I’ve been deep-diving into their music recently — rotating through The Stooges (1969), Fun House (1970), and Raw Power (1973) like a possessed vinyl priest. Each album is a sonic Molotov cocktail. Take Fun House, for example — when Elektra Records heard it, they dropped the band on the spot. “I heard nothing,” the exec reportedly said. Meanwhile, those of us with ears? We hear everything.

The Stooges weren’t here to soundtrack your summer of love. They came to burn it down and dance in the ashes. And at the center of it all? Iggy Pop. Provocateur. Wildman. Prophet. The human grenade who taught England how to be punk before punk even had a name.

Watching Jim Jarmusch’s 2016 documentary Gimme Danger flipped a switch in my brain. It showed just how far this band was willing to go to deliver the truth. There’s Scott and Ron Asheton, locked in on guitar and drums like a psychic rhythm unit. Dave Alexander, with basslines that throb like electric veins. Later additions like James Williamson brought the fire, and even Mike Watt, decades on, helped carry the torch. But let’s be real — the fuse was always Iggy.

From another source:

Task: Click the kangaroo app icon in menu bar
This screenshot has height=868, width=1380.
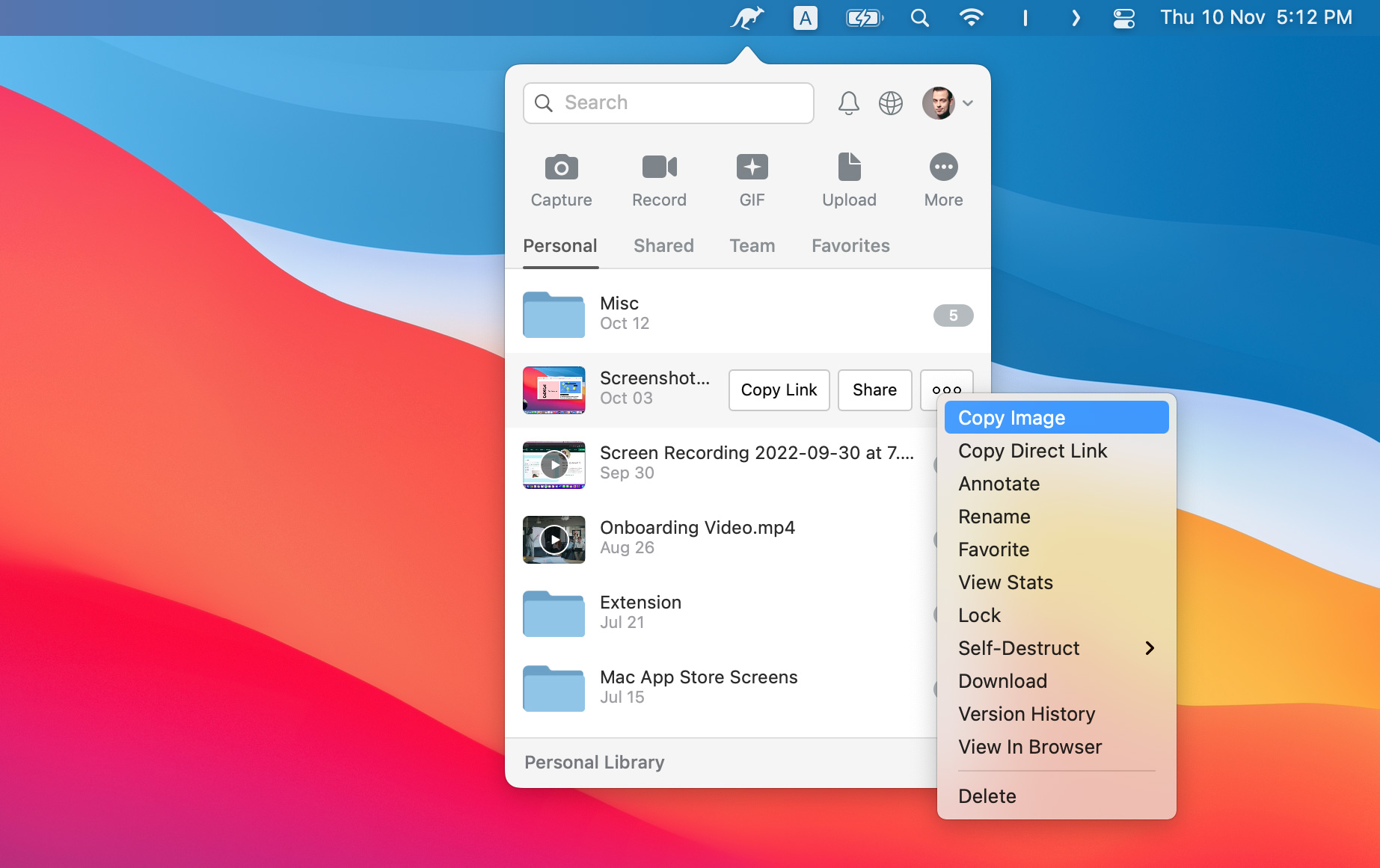Action: tap(747, 18)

This is a guy who once gave a watermelon-induced concussion to a concertgoer, taunted biker gangs, and jumped headfirst into crowds before it was cool. His voice swings from a deep, primal growl to a nearly childlike lilt — but it’s always got that edge. That thing. The thing that makes your soul float out of your body and pogo in place.

He refused labels. Refused the music execs. Refused to clean up his act or his sound. And guess what? They said the music wouldn’t last. But here we are. Still spinning it. Still getting Raw Power blasted into our bones.

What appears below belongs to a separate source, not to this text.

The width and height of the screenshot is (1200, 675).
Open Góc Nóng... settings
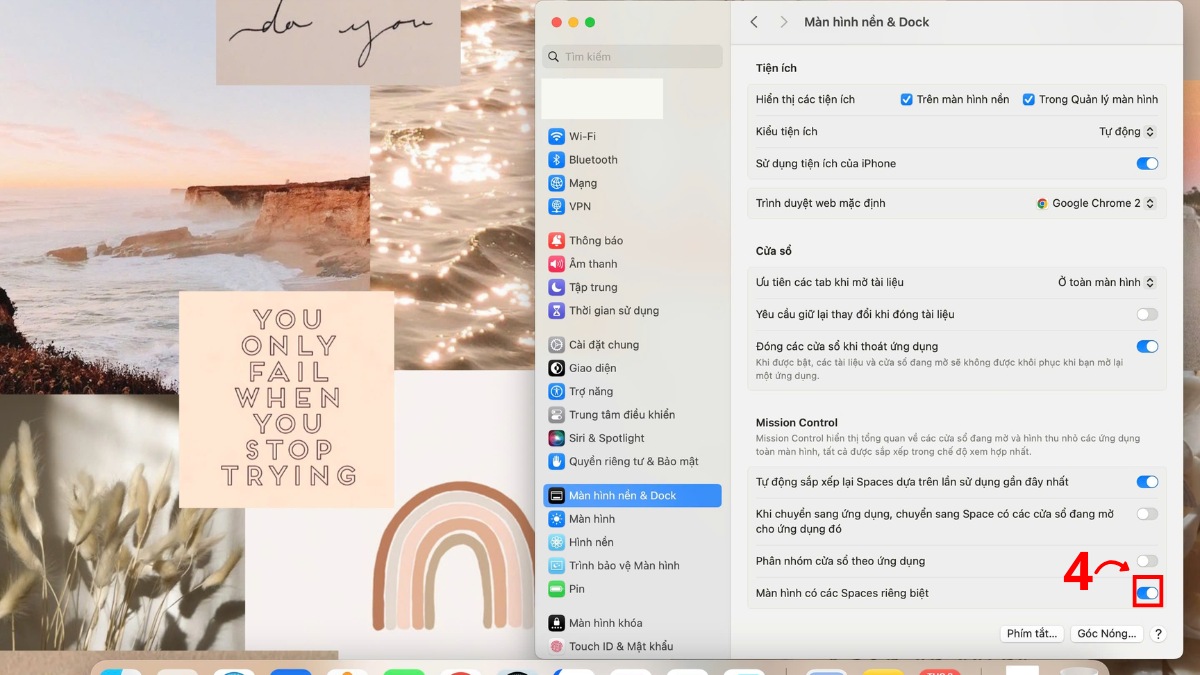click(x=1106, y=633)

Speaking of Raw Power, did you know David Bowie produced it? That’s right. Ziggy Stardust himself spotted something in Iggy — not just a performer, but a raw, beautiful chaos that couldn’t be faked. Bowie invited him to Max’s Kansas City, backed him on tour as a keyboardist and vocalist, and together they launched something transcendent. I mean — imagine buying a ticket to an Iggy Pop show and seeing David Bowie in the backing band. That’s not a show, that’s a moment in history.

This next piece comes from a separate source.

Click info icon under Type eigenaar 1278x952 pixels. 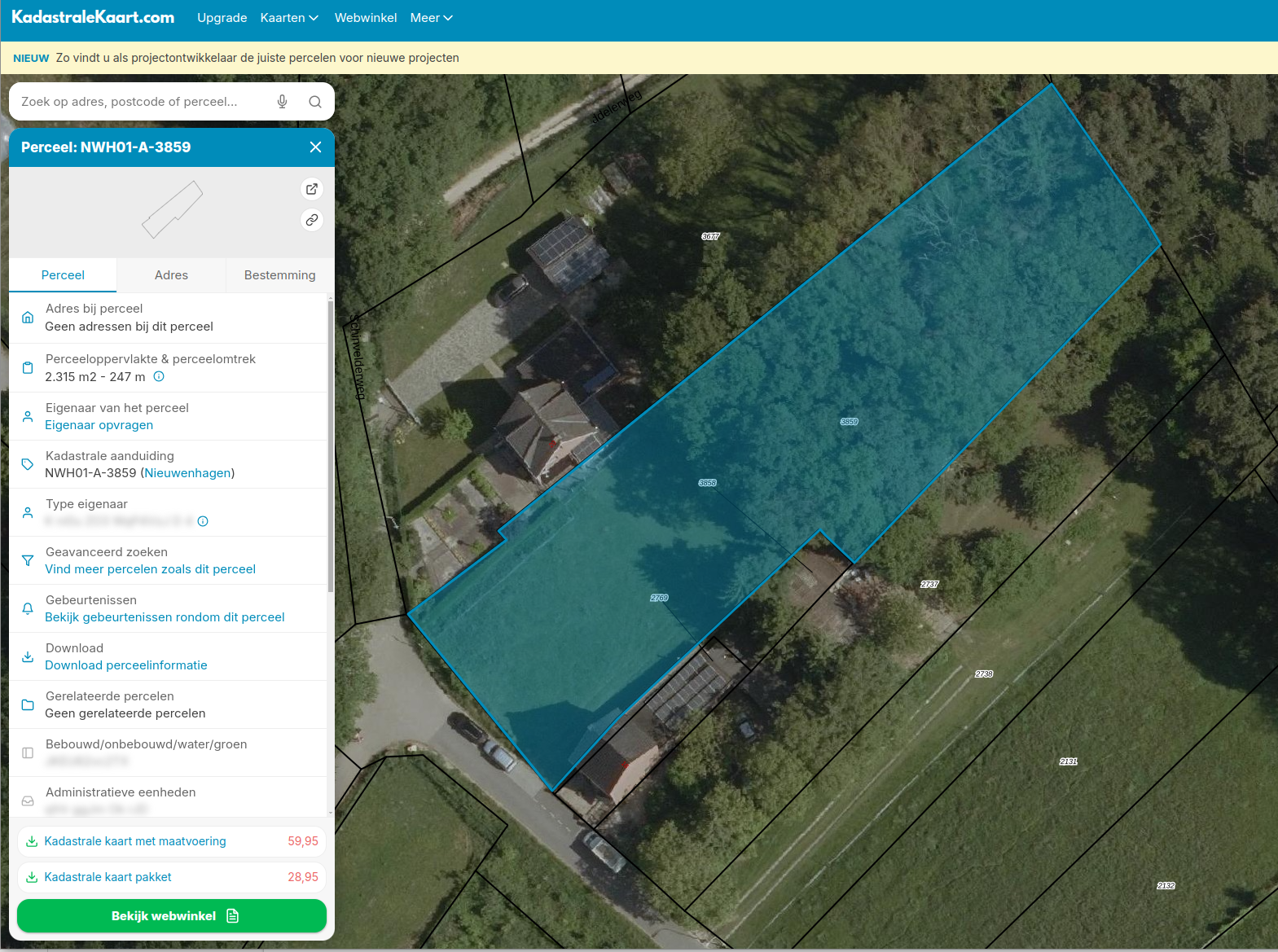[203, 521]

What makes The Stooges even more powerful is how communal they were. No one in the band pulled rank. Everything — money, credit, chaos — was shared. Their influences were wide-ranging (The Doors were a big one), and Iggy’s early job at Discount Records in Ann Arbor exposed him to all kinds of genres. Whether he liked them or not, it opened his ears — and later, ours.

For the last few weeks, I’ve been deep in the Stooges rabbit hole, spinning albums, chasing bootlegs, and marveling at how this band never changed their core. They didn’t follow the trends. They didn’t get cleaner, tighter, more palatable. They stuck to the mess, the noise, the energy — and somehow kept the melody intact.

Critics called their music a mess. But to those who get it — to the real music freaks and lifers — The Stooges were telling the truth. Their lyrics were simple. Their melodies were primal. But the power? Unmatched. Raw Power, to be exact.

And that legacy? It’s not fading. The flame stays lit, burning into every generation that wants more than just surface-level rock. That wants the noise and the meaning. The Stooges didn’t just play music. They built a philosophy — one of truth, rebellion, and staying beautifully unpolished.

They weren’t here to fit in. They were here to stand out — and they still do. Whether you like it or not.